The mortgage industry includes not only mortgage lenders, mortgage brokers, but also home builders who own mortgage companies, Wall Street, and other mortgage security investors. If stringent measures are implemented by Congress, it will protect future consumers from being exploited. However, it may have an ancillary effect in that it may protect purchasers of mortgage backed securities. The recent past has seen unmitigated mayhem in the market. Countrywide Financial's second quarter profits dropped, leading to a fall in share prices to a 52 week low on July 24, 2007. Its second-quarter net income dropped to $ 485.1 million from $ 722.2 million, a year ago with revenue falling 15% to $ 2.55 billion .
This week American Home Mortgage, a large national mortgage lender announced that it may not be able to fund current inventory of home loans in excess of $ 300 million dollars, sending its stock value plummeting by 90%. But the subprime mortgage disaster is affecting even prime loan lenders and borrowers.
Wall Street is also reeling from the rise in foreclosures, oversupply of homes, subprime mortgages, defaults, and more. Nevertheless, Wall Street is complicit along with home builders and mortgage lenders in creating this problem.
Beazer Homes, one of the many homebuilders that started or increased their mortgage lending business to facilitate the buying of their homes. However, allegations are now surfacing from former homeowners who have defaulted on their mortgages that some builders inflated their income or altered some material facts on the mortgage applications in order to get them approved.
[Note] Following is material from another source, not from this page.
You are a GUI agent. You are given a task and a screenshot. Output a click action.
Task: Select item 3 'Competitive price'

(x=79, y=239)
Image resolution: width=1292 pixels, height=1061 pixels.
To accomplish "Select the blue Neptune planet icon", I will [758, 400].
In order to get homes sold many financially unqualified people were approved for mortgages and other home loans such as mortgage refinancing.
The housing market boom of the recent five years was due to many diverse factors. Banks, mortgage companies, and homebuilders relaxed their lending standards and flooded the market with mortgage loans, along with loans to people with questionable credit. Unlike before adjustable rate mortgages were doled to increase their bottom line. The folks on Wall Street stimulated this reckless mortgage lending behavior by continuing to buy huge quantities of home loans for repackaging as securities. Many of these mortgage backed securities contained risky subprime mortgages.
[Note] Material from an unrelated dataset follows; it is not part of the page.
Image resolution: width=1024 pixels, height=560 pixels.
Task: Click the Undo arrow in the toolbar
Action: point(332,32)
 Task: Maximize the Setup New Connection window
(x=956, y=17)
Now that the housing bubble has burst, rising foreclosure rates, oversupply of homes, increasing mortgage rates, less home buying demand, and the negative residual effects upon the economy is leading to closer examination by government into the role of mortgage lenders, home builders, and Wall Street.
The Congress wants to reign in the Wild West lending tactics by imposing strict lending guidelines. But that may not be required if the Federal Reserve recommends new consumer protection rules this year. So, the Congress may not have to act if the Fed constraints misleading loan practices among all lenders. Hopefully, national lending standards need to replace the various state rules because the mortgage investment market is a national one.